Sophie Ivanovna rentrait. Ses yeux allèrent d’un air effrayé de sa nièce à son neveu, puis à moi, et deux fois elle soupira profondément en ouvrant la bouche, comme si elle s’était dit quelque chose à elle-même.

« Varia, je t’en prie, lis tout de suite, dit-elle en lui tendant le livre et en lui tapant sur la main d’un geste caressant. J’ai très envie de savoir s’il l’a retrouvée. »

La lecture reprit.

Cette petite scène ne troubla pas du tout la paix et l’harmonie morale qui respiraient dans cette réunion de femmes.

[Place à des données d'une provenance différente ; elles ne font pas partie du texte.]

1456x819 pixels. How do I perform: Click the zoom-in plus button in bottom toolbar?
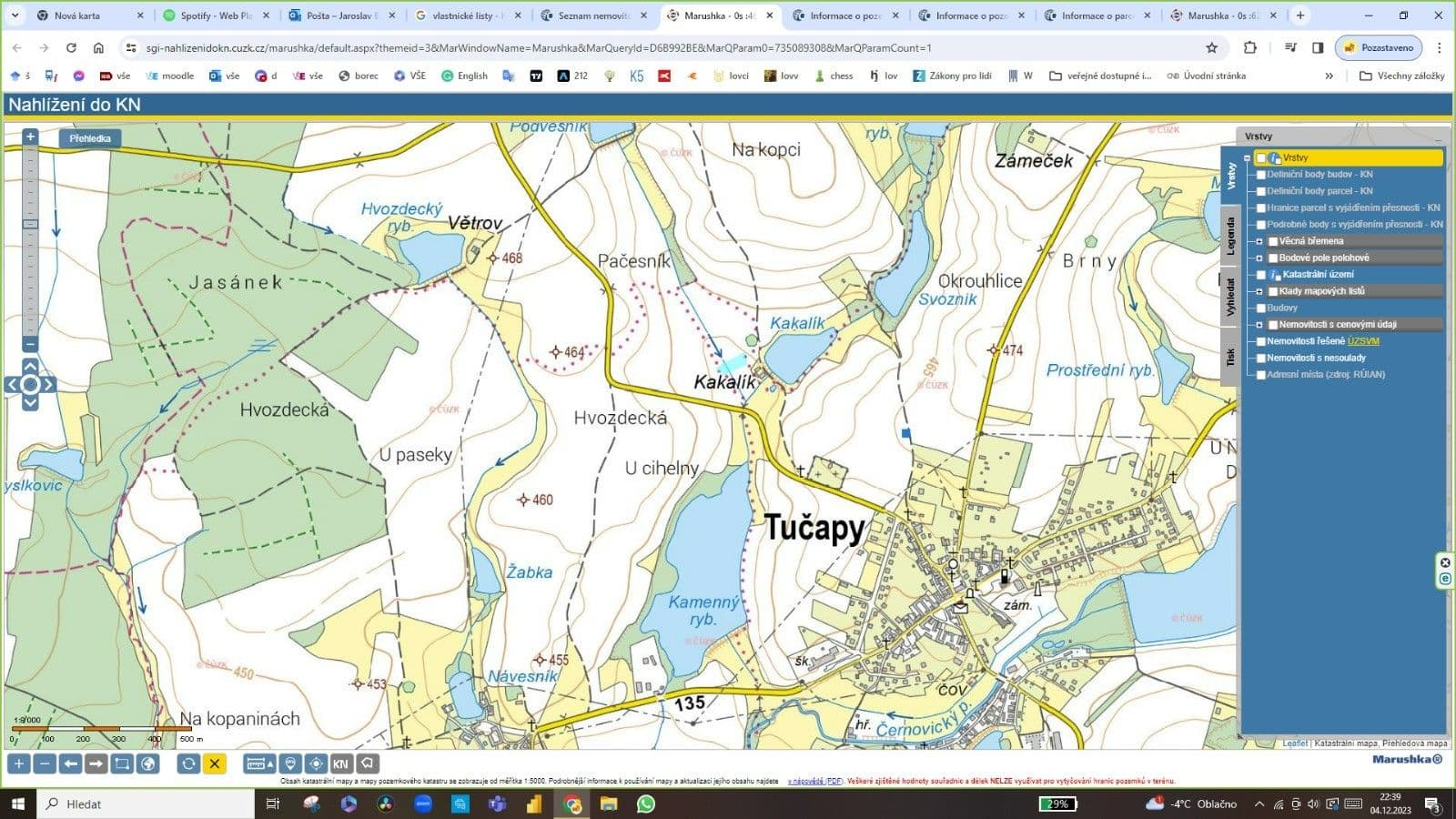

Je regardais lire Vareneka et je me disais qu’elle n’était pas du tout laide, comme je l’avais cru d’abord.

« Quel dommage que je sois déjà amoureux, pensais-je, et que Vareneka ne soit pas Sonia. Comme ce serait bon d’entrer tout à coup dans cette famille. J’aurais à la fois une mère, une tante et une femme. » En même temps, je la regardais fixement, avec l’idée que je la magnétisais et qu’elle ne pourrait pas s’empêcher de me regarder. Vareneka leva la tête de dessus son livre, rencontra mes yeux et se détourna.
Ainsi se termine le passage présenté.